Bawumia To Mahama’s Lawyer: Stop Reading Too Many Newspapers

The key witness in Ghana’s ongoing election petition case, Dr Mahamudu Bawumia, has for the first time made a passing comment on his new appointment as the Head of the Ugandan Office of the African Development Bank (AfDB).

The 2012 Vice Presidential Candidate of the main opposition New Patriotic Party (NPP) retorted to a congratulatory remark by the President’s Lawyer, Tony Lithur, at the Supreme Court on Tuesday April 23, 2013 that: “I think you should stop reading too many newspapers”.

Dr Bawumia’s new appointment, according to State-owned Newspaper, Ghanaian Times, was made in March 2013 and was effective from April 1, 2013.

Dr Bawumia, who is the Second Petitioner in the case, will be the Resident Representative of AfDB in Uganda.

The Head of External Relations and Communications at the Bank’s Head Office in Tunis, Dr Magette Wade confirmed to the Ghanaian Times that Dr Bawumia will “co-ordinate and supervise the operations of the Bank for great portfolio efficiency and visibility on the ground”.

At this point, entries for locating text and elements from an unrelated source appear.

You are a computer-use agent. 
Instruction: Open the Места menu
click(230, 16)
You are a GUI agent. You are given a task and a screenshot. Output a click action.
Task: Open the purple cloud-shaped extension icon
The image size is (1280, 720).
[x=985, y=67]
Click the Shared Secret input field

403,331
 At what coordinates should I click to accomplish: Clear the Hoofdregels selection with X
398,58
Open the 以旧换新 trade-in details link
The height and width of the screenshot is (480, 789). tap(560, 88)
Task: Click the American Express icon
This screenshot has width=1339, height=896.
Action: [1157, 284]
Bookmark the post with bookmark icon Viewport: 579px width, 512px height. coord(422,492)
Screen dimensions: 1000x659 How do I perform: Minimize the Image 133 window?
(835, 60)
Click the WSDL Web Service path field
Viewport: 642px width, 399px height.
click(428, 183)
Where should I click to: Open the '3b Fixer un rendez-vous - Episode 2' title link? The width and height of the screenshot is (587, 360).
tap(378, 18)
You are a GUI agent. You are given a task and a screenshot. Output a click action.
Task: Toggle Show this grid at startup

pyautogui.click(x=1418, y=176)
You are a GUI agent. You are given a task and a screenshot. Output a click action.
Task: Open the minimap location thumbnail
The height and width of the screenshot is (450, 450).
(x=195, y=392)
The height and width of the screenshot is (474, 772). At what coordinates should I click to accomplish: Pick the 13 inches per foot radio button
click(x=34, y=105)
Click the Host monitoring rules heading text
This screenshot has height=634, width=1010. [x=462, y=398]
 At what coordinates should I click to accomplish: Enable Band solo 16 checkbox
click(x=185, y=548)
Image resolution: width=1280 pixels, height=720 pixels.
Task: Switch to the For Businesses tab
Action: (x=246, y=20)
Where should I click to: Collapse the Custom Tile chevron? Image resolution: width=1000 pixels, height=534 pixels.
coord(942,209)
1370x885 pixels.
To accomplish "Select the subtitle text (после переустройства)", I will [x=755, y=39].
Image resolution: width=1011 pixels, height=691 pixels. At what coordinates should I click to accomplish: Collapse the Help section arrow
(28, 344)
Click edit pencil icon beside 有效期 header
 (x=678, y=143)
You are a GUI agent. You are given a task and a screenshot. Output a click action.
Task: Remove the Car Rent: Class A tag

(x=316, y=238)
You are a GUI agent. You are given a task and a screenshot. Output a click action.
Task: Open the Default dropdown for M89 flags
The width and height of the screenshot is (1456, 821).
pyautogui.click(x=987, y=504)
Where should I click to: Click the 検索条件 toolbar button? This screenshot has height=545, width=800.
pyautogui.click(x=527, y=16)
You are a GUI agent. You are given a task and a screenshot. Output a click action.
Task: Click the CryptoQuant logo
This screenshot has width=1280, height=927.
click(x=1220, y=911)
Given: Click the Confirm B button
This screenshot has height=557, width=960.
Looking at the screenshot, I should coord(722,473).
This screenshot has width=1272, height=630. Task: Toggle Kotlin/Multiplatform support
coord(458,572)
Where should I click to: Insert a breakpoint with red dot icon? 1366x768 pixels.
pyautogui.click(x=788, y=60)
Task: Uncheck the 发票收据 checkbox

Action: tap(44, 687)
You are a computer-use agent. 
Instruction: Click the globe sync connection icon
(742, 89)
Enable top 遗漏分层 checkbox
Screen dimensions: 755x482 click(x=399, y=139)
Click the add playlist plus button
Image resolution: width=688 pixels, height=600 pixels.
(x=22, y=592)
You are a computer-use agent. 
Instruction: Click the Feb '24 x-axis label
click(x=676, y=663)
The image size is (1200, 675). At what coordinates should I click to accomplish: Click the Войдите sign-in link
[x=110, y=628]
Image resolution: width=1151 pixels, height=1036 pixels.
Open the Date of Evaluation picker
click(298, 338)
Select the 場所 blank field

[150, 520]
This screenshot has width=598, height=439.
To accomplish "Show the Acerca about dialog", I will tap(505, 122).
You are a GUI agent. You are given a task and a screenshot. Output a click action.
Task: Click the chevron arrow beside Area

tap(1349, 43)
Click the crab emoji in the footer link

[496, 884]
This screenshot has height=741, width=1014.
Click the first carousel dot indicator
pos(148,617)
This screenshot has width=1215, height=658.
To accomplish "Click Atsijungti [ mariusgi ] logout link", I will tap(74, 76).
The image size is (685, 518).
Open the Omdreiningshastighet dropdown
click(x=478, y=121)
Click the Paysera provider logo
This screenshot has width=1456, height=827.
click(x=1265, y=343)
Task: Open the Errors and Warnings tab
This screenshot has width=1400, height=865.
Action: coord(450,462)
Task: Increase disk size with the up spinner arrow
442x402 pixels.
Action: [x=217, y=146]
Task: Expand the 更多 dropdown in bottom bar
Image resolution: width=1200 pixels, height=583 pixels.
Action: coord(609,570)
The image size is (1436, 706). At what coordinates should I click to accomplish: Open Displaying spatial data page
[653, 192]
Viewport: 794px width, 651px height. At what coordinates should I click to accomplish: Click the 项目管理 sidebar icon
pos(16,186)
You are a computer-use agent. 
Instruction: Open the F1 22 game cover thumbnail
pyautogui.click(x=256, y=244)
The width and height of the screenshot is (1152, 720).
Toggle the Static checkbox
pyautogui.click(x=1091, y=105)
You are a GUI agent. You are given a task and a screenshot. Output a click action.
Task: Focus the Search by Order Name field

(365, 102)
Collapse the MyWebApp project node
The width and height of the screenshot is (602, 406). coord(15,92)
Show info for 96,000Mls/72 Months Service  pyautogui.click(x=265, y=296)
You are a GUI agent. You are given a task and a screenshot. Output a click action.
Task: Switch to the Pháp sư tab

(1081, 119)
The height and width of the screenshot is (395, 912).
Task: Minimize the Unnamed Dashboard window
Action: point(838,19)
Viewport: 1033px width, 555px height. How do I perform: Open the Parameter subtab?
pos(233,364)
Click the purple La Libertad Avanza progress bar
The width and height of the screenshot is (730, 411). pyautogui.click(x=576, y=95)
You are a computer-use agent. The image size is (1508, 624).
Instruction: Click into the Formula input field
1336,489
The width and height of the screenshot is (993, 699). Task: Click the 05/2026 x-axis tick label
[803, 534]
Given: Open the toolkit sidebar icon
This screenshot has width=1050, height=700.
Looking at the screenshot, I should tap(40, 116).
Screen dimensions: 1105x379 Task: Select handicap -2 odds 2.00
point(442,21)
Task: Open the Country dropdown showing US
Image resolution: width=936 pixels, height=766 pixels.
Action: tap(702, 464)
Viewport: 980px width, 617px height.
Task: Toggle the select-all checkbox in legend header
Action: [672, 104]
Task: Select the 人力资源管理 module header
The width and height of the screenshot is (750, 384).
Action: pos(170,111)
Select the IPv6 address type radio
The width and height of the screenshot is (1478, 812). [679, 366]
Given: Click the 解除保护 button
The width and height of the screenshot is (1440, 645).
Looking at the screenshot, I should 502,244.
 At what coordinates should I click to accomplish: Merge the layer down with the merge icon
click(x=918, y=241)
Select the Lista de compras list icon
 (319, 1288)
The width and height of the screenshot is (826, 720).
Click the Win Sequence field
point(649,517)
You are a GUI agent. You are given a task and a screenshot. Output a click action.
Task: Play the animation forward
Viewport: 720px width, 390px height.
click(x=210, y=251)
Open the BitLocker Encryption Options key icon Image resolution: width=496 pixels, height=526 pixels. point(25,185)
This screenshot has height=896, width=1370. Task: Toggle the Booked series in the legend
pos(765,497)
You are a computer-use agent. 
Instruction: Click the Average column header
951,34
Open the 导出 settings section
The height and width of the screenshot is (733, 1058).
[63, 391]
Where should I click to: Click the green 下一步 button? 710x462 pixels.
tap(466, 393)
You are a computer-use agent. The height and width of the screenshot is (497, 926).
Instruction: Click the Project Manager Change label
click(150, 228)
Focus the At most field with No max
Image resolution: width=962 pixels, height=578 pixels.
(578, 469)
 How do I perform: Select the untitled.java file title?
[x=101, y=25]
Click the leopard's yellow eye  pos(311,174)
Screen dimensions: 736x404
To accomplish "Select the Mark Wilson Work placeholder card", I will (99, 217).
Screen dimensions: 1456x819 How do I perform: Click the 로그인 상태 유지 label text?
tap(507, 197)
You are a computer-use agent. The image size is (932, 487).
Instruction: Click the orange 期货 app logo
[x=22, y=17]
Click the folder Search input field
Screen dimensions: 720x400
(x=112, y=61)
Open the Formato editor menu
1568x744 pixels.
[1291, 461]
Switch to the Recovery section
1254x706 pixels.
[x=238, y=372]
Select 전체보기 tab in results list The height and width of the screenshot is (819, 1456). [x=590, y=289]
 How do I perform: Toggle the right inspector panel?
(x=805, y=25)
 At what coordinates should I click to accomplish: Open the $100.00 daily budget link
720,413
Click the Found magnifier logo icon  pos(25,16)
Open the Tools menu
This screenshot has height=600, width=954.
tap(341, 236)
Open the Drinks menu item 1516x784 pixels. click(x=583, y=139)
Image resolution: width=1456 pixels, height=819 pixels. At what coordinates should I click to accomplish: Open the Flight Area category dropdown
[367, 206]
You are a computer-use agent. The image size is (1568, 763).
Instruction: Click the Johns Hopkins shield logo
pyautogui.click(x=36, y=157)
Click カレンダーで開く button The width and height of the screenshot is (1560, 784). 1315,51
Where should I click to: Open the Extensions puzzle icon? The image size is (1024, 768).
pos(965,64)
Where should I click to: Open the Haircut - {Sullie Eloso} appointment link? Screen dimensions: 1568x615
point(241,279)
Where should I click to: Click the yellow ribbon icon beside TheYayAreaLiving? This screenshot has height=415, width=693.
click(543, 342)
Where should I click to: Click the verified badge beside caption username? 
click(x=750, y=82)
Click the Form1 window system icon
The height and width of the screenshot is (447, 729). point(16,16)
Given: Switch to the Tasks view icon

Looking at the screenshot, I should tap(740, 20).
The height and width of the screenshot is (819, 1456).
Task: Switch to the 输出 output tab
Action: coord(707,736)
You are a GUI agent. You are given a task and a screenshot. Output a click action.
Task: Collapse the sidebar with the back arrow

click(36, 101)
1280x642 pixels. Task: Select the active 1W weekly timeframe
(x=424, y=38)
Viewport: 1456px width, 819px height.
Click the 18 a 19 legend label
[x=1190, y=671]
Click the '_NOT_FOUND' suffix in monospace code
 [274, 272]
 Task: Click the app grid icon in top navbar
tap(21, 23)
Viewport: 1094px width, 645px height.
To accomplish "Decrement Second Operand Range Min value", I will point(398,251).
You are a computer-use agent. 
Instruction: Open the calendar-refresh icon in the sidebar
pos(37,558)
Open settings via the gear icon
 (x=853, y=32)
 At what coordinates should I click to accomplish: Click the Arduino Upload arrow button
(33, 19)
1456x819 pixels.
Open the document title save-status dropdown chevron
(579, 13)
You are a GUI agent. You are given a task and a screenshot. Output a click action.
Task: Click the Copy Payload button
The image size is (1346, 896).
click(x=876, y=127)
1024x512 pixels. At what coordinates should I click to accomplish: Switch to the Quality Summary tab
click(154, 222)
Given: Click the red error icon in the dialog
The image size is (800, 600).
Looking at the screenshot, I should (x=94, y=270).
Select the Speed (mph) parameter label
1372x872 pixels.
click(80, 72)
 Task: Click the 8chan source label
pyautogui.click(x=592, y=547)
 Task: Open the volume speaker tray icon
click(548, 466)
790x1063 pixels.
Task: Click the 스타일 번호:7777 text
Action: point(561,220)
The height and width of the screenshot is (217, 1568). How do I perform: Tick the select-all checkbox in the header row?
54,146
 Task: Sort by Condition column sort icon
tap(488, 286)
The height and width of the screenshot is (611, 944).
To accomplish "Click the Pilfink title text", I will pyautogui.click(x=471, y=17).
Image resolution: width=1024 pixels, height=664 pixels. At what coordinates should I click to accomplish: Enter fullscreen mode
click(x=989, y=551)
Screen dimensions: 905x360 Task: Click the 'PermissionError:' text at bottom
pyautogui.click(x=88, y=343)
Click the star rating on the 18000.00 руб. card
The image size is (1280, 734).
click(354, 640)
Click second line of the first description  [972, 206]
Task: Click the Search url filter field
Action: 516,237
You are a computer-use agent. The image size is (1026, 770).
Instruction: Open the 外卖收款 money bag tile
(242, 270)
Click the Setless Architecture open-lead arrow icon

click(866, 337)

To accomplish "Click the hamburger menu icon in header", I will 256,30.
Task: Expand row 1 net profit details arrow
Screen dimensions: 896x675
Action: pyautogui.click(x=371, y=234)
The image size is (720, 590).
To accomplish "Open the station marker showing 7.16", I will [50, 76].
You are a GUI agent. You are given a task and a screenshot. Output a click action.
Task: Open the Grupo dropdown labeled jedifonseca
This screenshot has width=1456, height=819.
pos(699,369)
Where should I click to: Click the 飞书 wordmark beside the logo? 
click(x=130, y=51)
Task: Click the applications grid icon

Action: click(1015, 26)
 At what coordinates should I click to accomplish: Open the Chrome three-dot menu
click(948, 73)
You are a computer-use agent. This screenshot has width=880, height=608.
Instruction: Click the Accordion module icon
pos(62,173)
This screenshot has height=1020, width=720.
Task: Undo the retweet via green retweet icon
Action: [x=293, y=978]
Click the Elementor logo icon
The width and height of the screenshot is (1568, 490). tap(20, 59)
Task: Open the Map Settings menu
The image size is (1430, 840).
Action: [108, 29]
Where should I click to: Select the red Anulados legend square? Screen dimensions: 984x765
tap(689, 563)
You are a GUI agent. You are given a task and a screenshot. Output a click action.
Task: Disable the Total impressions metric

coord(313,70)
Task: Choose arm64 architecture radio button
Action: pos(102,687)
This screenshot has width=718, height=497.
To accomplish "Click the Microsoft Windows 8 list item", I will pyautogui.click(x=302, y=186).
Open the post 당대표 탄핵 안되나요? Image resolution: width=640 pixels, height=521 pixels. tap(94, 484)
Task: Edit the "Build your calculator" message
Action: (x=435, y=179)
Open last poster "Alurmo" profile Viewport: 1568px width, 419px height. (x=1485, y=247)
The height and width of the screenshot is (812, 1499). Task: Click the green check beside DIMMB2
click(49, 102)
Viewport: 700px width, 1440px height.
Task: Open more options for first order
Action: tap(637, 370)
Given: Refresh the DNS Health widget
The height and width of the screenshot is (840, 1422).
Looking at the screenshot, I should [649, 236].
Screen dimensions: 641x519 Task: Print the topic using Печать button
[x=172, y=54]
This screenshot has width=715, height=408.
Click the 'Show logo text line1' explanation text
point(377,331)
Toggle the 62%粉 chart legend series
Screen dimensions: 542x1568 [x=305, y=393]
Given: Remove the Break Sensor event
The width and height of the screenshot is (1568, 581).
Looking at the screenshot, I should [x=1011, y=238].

Dr Bawumia, however is entitled to special leave, according to the Bank’s policy.

He therefore has the leeway to be absent until his country’s election petition case, of which he is the lead witness, is done away with.

This is Dr Bawumai’s second appointment with the Bank.

He resigned from the same position in Zimbabwe, ahead of Ghana’s 2012 General elections to partner his party’s presidential candidate Nana Addo Dankwa Akufo Addo as Running mate to contest the presidential election.

He took up that position after his first failed attempt to be Vice President in the 2008 general election, in which he partnered the same Nana Addo Dankwa Akufo Addo.

The two gentlemen, together with their party’s National Chairman Jake Obetsebi Lamptey are praying Ghana’s Supreme Court to nullify the declaration of the governing National Democratic Congress’s candidate, John Mahama, as winner of the 2012 presidential poll.

They claim the election was fraught with too many flaws.